Finding Text
Criteria: The Association’s procedures for processing expenditures, and primarily allocating expenditures to programs, should include controls to ensure that expenditures are charged to proper programs and allocated in accordance with the cost allocation plan.
Condition: Expenditures were not properly charged to programs or allocated in accordance with the cost allocation plan. Five of the forty general disbursements tested did not agree to the cost allocation plan.
Questioned Costs: None.
Context: Our procedures included examining 40 general disbursements from the year under audit. We examined allocation percentages and vendor invoices. We found there were five transactions with allocations that did not agree to the Association’s 2022 cost allocation plan. The transactions tested resulted in an immaterial over-charging to the Head Start program. The effect was not material to the financial statements or to the major program.
Cause: The Association experienced challenges in implementing a new financial reporting system in 2021 that continued throughout the 2022 fiscal year. As part of this, the cost allocation plan was not always correctly applied to payments, ensuring that the appropriate program was charged its correct applicable share.
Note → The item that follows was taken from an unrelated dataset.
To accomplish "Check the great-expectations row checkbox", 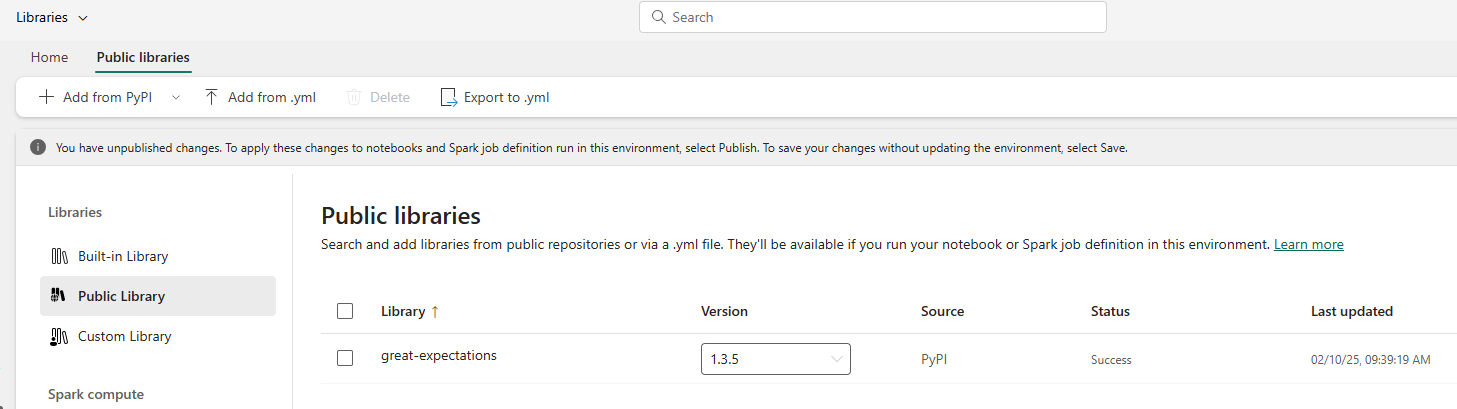I will (x=345, y=357).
In addition, there was no subsequent review to ensure that the cost allocation plan was applied correctly or that subsequent federal reports were revised.
Effect: Expenditures were not charged to programs or allocated correctly.
Recommendation: We recommend the Association ensure that expenditures are properly charged to the programs or allocated in accordance with the cost allocation plan. We also recommend the Association re-evaluate and consider simplifying their cost allocation methodology.
View of Responsible Officials: There is no disagreement with this audit finding.